Adaptive Inputs + LayerDrop— when was it released?

It was published in September 2019. Capability per parameter has improved considerably since, so a newer model of the same size is often the better use of the same hardware.

06

Adaptive Inputs + LayerDrop— what is it used for?

It works in the domain of Language, and is recorded as handling the task of language modeling/generation, Translation, Question answering, Text summarization, Language modeling. Models frequently carry more than one of each, and the tags describe purpose rather than capability limits.

07

Adaptive Inputs + LayerDrop— where can I download it?

The weights are published, though we do not hold a repository link for it. This site calculates hardware requirements rather than hosting model files.

08

Adaptive Inputs + LayerDrop— can I run it if it does not fit in my GPU?

Partly. Layers that do not fit sit in system memory and run at a fraction of the speed, so a mostly-offloaded model is rarely worth using. Every figure here assumes the whole model is resident on the card.

09

Adaptive Inputs + LayerDrop— would two GPUs run it faster?

A second card roughly doubles the memory available but not the generation rate. The number already able to run it alone: 818. So a second card is rarely the answer here.

10

Adaptive Inputs + LayerDrop— why does the quantisation differ between cards?

A larger card holds a more accurate copy. The number of compression levels used across the cards that run it: 1. Bigger cards get the more accurate version, and the quality floor above pins the comparison to one level.

11

Adaptive Inputs + LayerDrop— how accurate are these speed estimates?

They are calculated from specifications rather than measured, and each carries a range. One example: 4,806–12,816 tok/s on B200. The same model and card vary by thirty to fifty per cent depending on the inference software and its version.

12

Adaptive Inputs + LayerDrop— what GPU do I need to run it?

The smallest card in our catalogue that holds it is Tesla C1080, with a memory capacity of 4 GB. It runs the model at a compression of Q8_0 using about 1.2 GB, and produces roughly 87.2 tokens per second. The number of cards able to run it in total: 818.

13

Adaptive Inputs + LayerDrop— how fast is it on a GPU?

It depends on the card. The quickest we calculate is B200, at about 8,010 tokens per second; the slowest that still runs it manages considerably less. Reading speed is around ten tokens per second, and the number of cards clearing that: 817.

14

Adaptive Inputs + LayerDrop— how much VRAM does it need?

It needs about 1.2 GB at a compression of Q8_0, which is what the smallest card that runs it uses. Less compression needs more: the figures in the memory column above are recalculated for each card, because each one holds the least-compressed version it can.

15

Adaptive Inputs + LayerDrop— can I run it on a GPU holding 8 GB?
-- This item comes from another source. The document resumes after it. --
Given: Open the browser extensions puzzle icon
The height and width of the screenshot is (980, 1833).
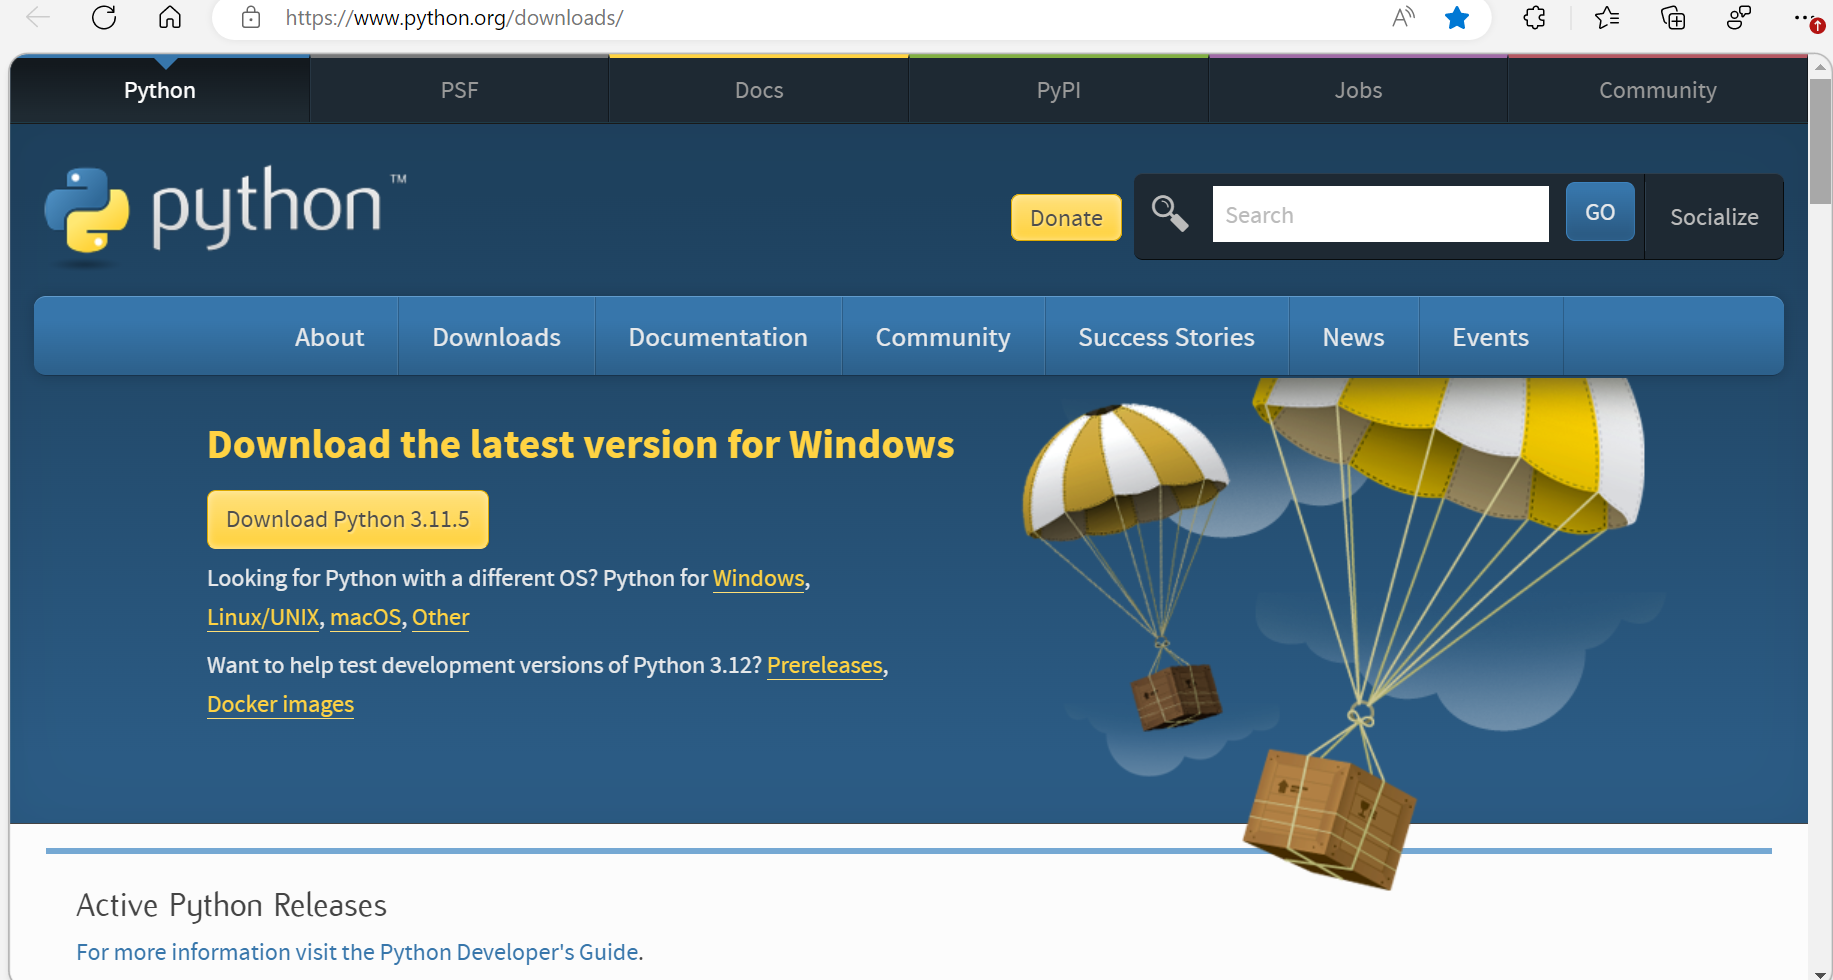Looking at the screenshot, I should click(1534, 17).
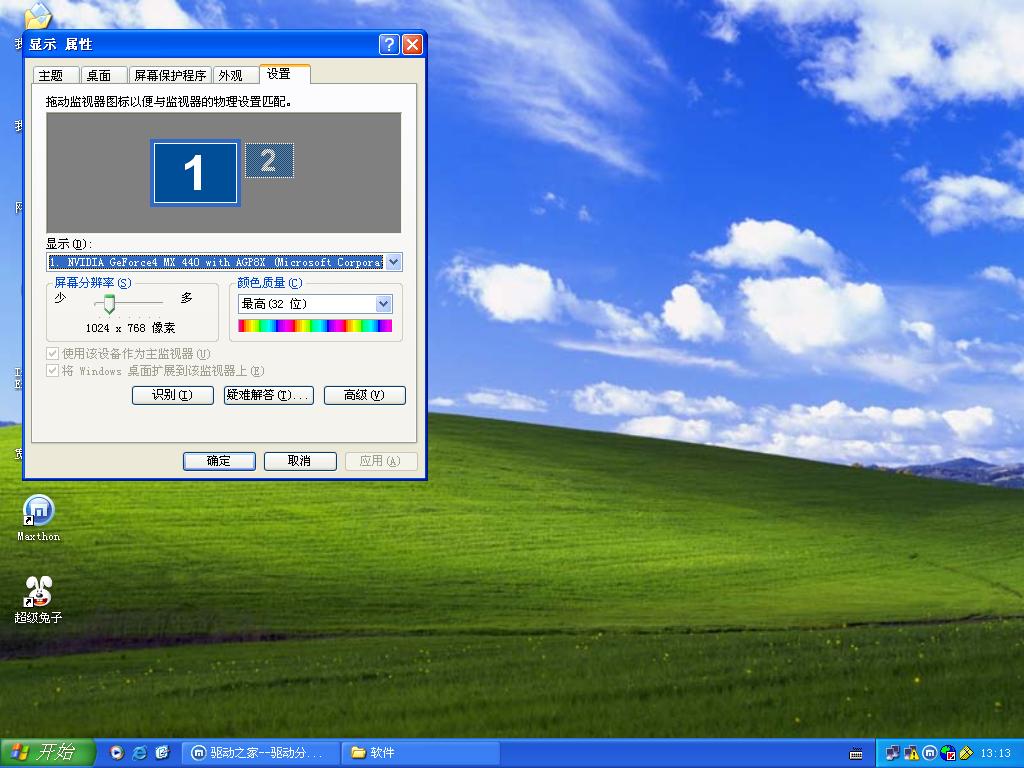Select the secondary monitor 2 icon

[269, 161]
Yes. The card CMP 170HX 8 GB, holding 8 GB, runs it at a compression of Q8_0, using about 1.2 GB and generating roughly 1,492 tokens per second. The fit is comfortable.

16

Adaptive Inputs + LayerDrop— can I run it on a GPU holding 12 GB?

Yes. The card GeForce RTX 3080 Ti, holding 12 GB, runs it at a compression of Q8_0, using about 1.2 GB and generating roughly 914 tokens per second. The fit is comfortable.

17

Adaptive Inputs + LayerDrop— can I run it on a GPU holding 16 GB?

Yes. The card Tesla V100 SXM2 16 GB, holding 16 GB, runs it at a compression of Q8_0, using about 1.2 GB and generating roughly 1,131 tokens per second. The fit is comfortable.

Source

Original publication

Record last updated 25 May 2026

The other direction

Looking at it from the other side?

This page starts from the model. If you already own a card and want to know everything it will run, start from the hardware instead.